## What to produce
Please reproduce the data exactly, though every picture must stay out.

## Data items
§ §
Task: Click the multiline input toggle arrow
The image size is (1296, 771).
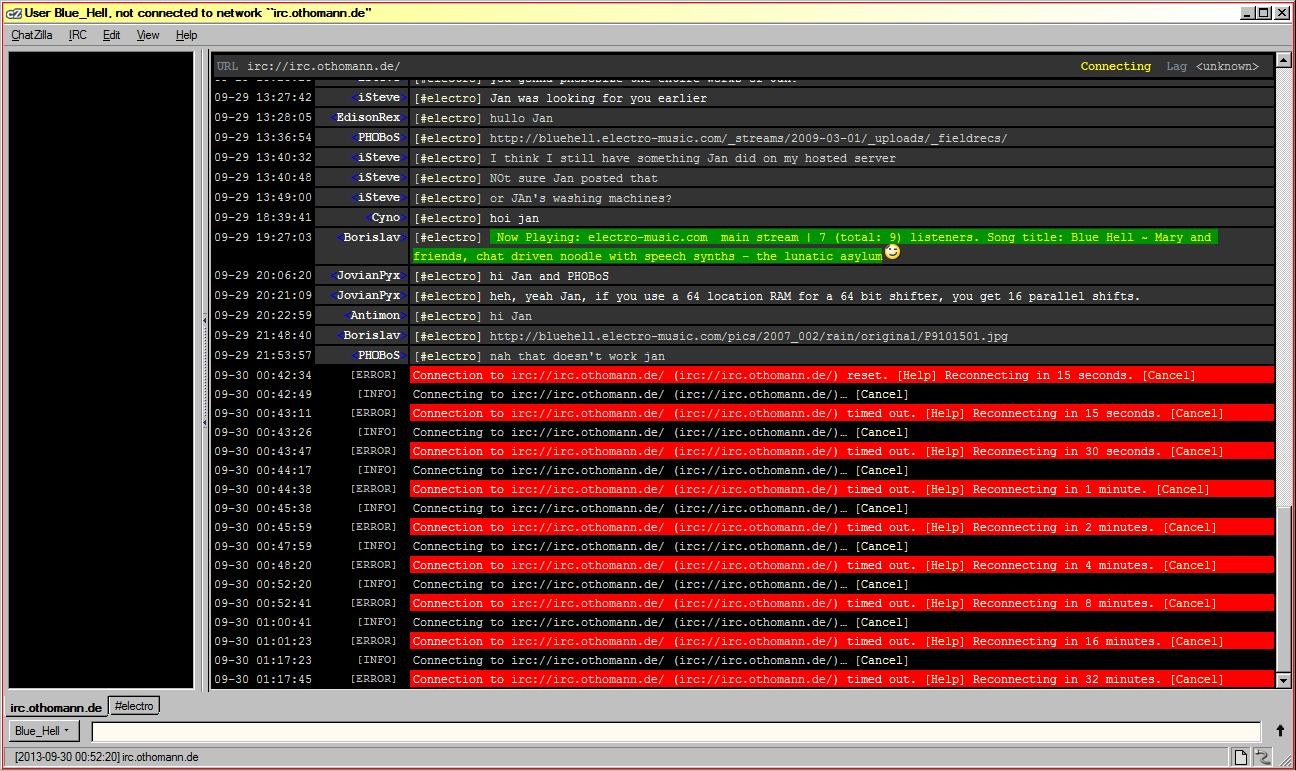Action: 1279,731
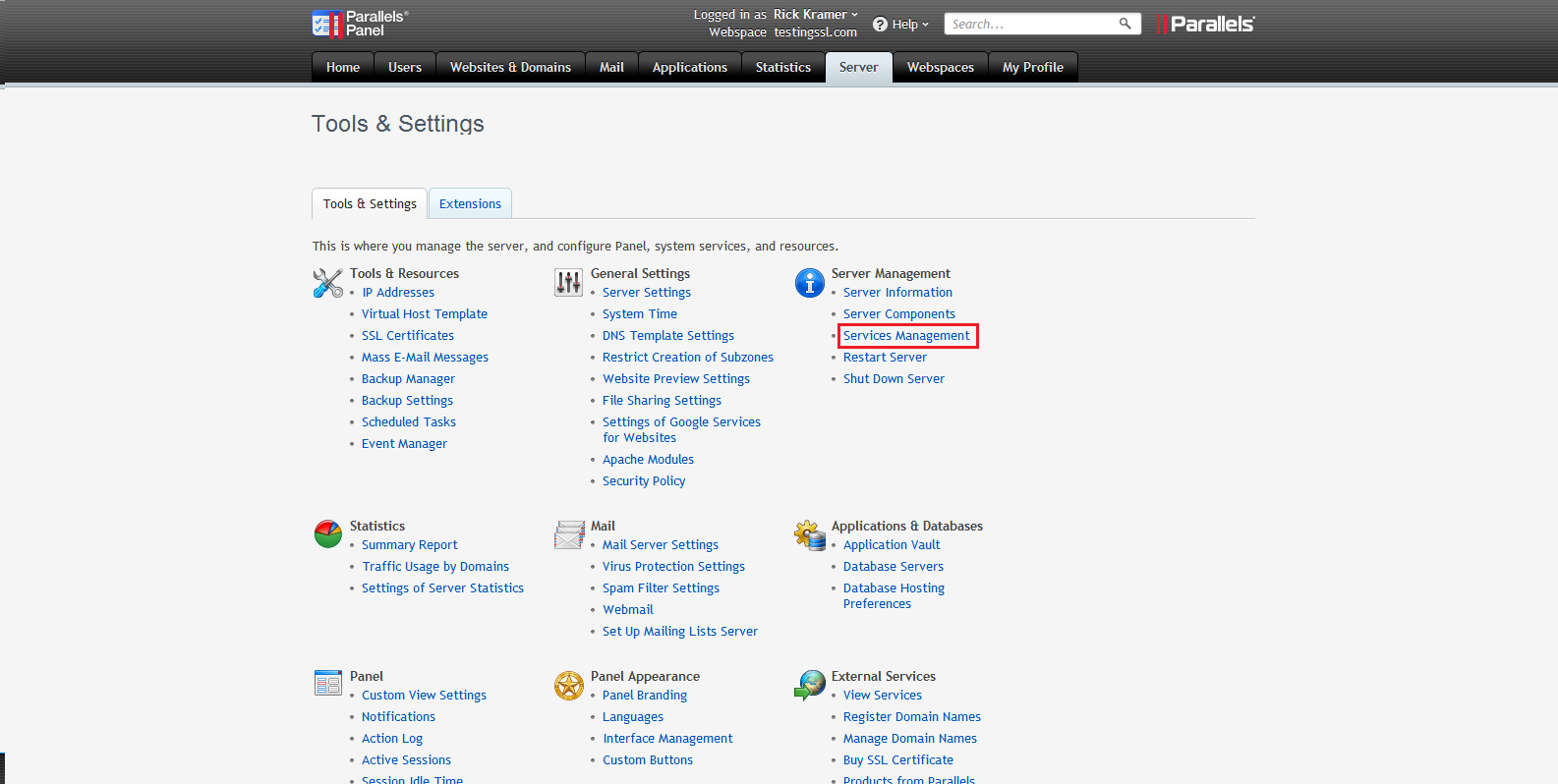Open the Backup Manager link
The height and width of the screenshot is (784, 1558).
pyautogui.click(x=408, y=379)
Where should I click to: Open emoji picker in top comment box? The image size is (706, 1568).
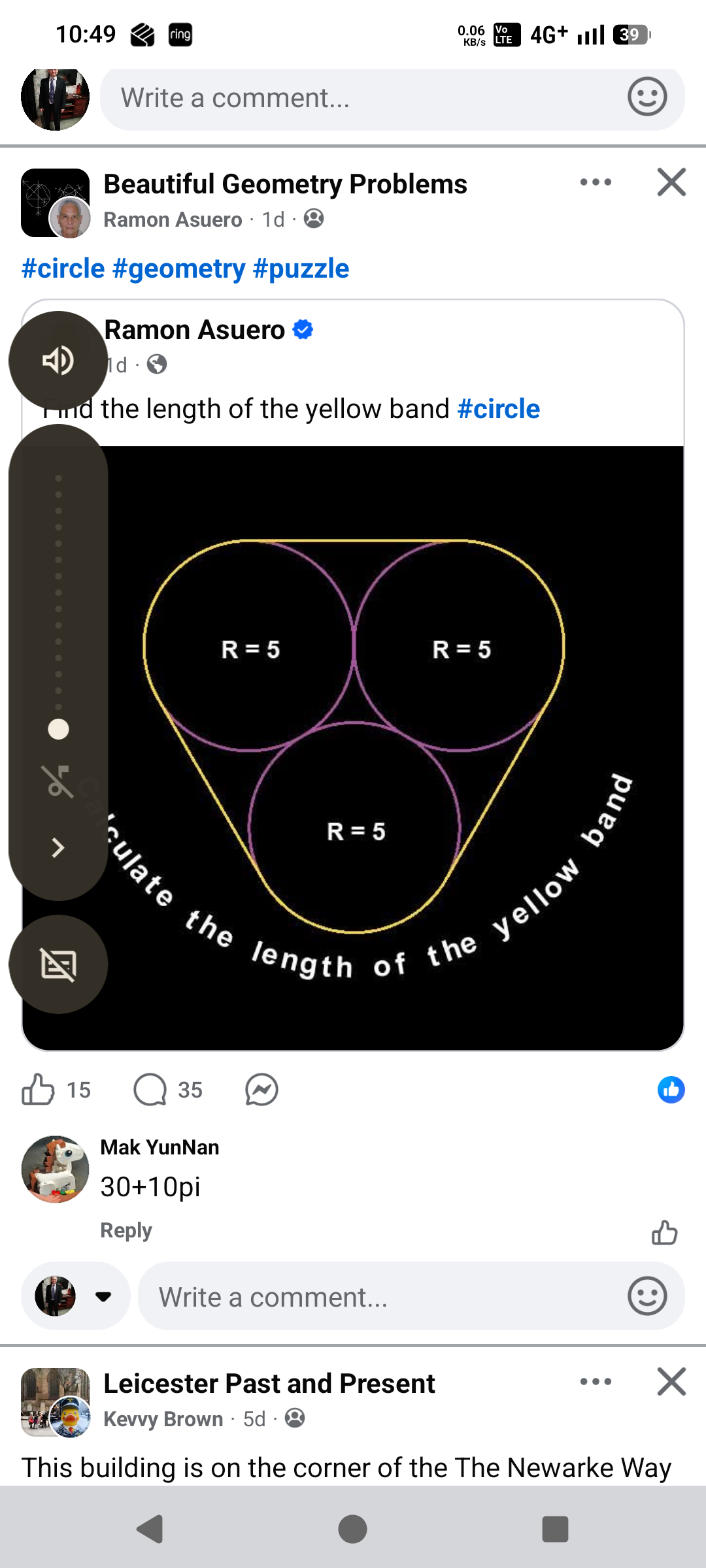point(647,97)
§ §
## The completed task
Task: Click the multiline input toggle arrow
The image size is (1296, 771).
Action: 1279,731
Open the Backup Manager link
The height and width of the screenshot is (784, 1558).
pyautogui.click(x=408, y=379)
Where should I click to: Open emoji picker in top comment box? The image size is (706, 1568).
point(647,97)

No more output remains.